Walmart launched a large-scale response this week to a series of unprecedented labor strikes, according to a confidential document obtained by The Huffington Post.
The seven-page internal memo, issued Oct. 8, is intended for salaried employees only, and contains instructions on how to respond to strikes by hourly workers that spread to 28 Walmart stores in 12 cities earlier this week. The strikes were the first by Walmart retail employees in the company’s 50-year history.
The memo makes clear that Walmart, the world’s largest private employer, views the labor protests as a serious attack, a message that runs contrary to the company’s public comments that the strikes are mere “publicity stunts,” as Walmart’s vice president of communications David Tovar told The Huffington Post Tuesday.
“As you know,” the memo opens, “activists or union organizers have been trying for years to stop our Company’s growth and to damage our relationship with our customers and members. One of the activists’ or union organizers’ tactics is to try to disrupt the business by urging our associates to participate in a walkout or other form of work stoppage.”
The majority of the memo is aimed at instructing managers not to violate workers’ legal right to engage in concerted activity, or non-union labor organizing. Managers are directed not to “discipline” employees who engage in walkouts, sit-ins or sick-outs.
Legal experts said the confidential memo shows an unprecedented level of caution from a company that has taken harsh stances towards employee attempts to organize in the past.

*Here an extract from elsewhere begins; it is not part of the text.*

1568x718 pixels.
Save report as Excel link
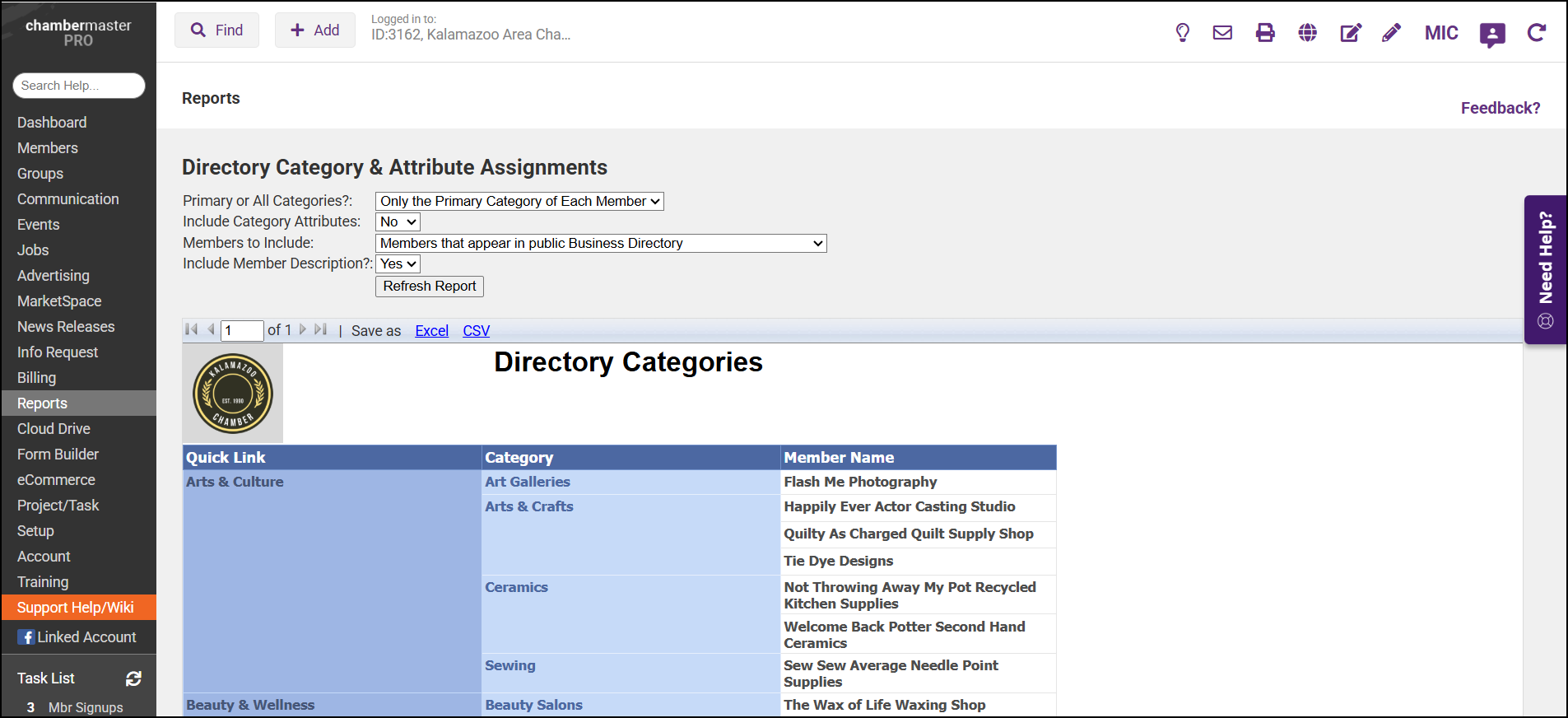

“Walmart probably has in mind that the Obama NLRB [National Labor Relations Board] often sides with unions over management,” said Lance Compa, a labor law professor at Cornell University’s School of Industrial Relations in Ithaca, N.Y. “So they’re being extremely cautious.”

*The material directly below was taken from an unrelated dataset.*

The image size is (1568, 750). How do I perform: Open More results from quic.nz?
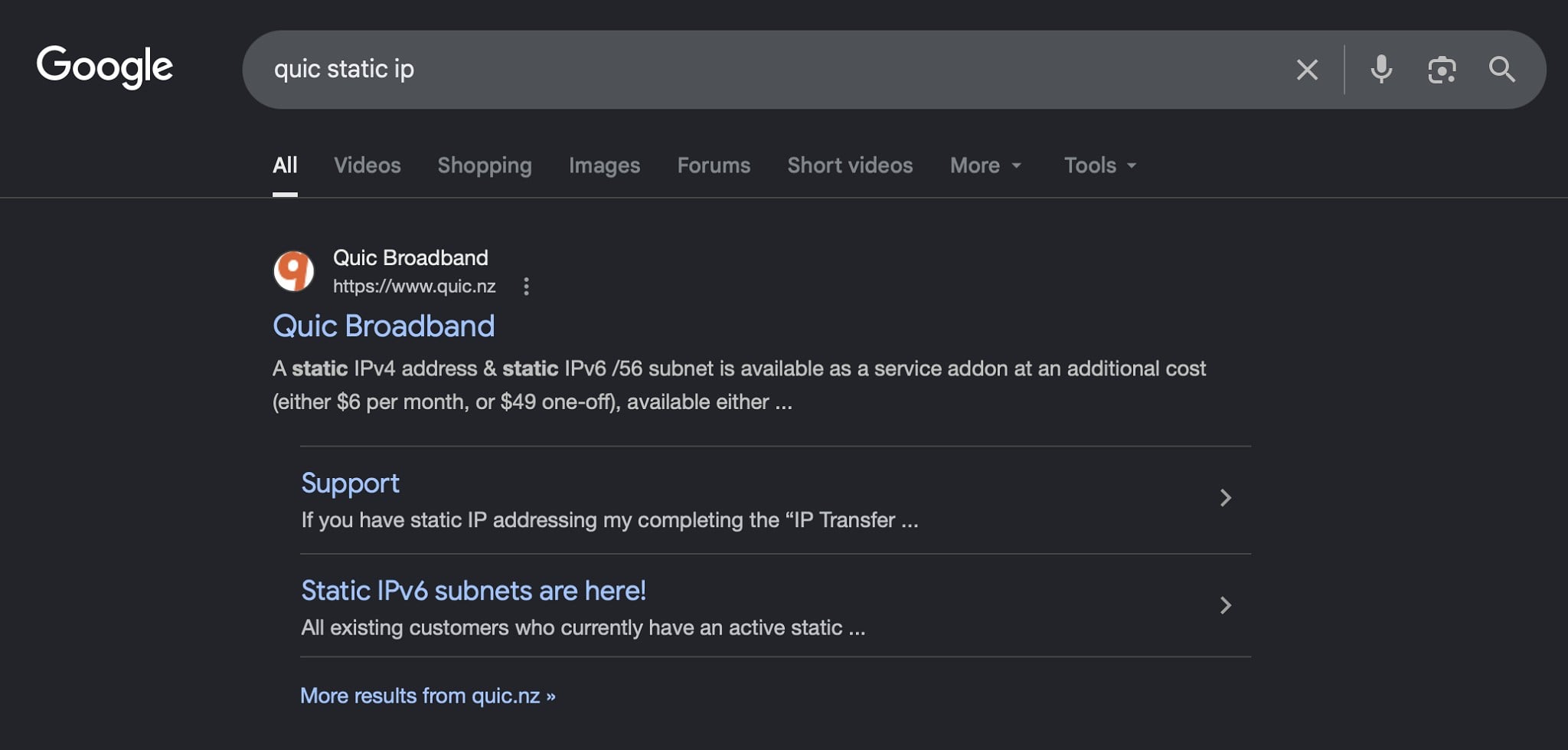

The memo is peppered with Walmart management jargon, offering a window into the secretive corporate culture built by founder Sam Walton. Managers are reminded over and over of the acronym TIPS (Threaten Intimidate Promise Spy) when dealing with potential labor organizing by hourly-wage “associates.” The widely used human resources term serves to remind managers that they cannot, by law, threaten or intimidate workers who organize, promise them benefits if they stop organizing, or spy on their activities…Read More At: http://www.huffingtonpost.com/2012/10/13/walmart-strike-memo_n_1962039.html
Walmart also could have ulterior motives for considering workers rights, such as covering itself in upcoming Unfair Labor Practice proceedings. “Walmart could say, in effect, ‘Look, it says right here, we told our supervisors ‘don’t retaliate’ –- so we must be innocent,” said Compa, the law professor. Compa noted that this is a possible motivation for Walmart to have put such “extremely circumspect” manager instructions down on paper at a time like this.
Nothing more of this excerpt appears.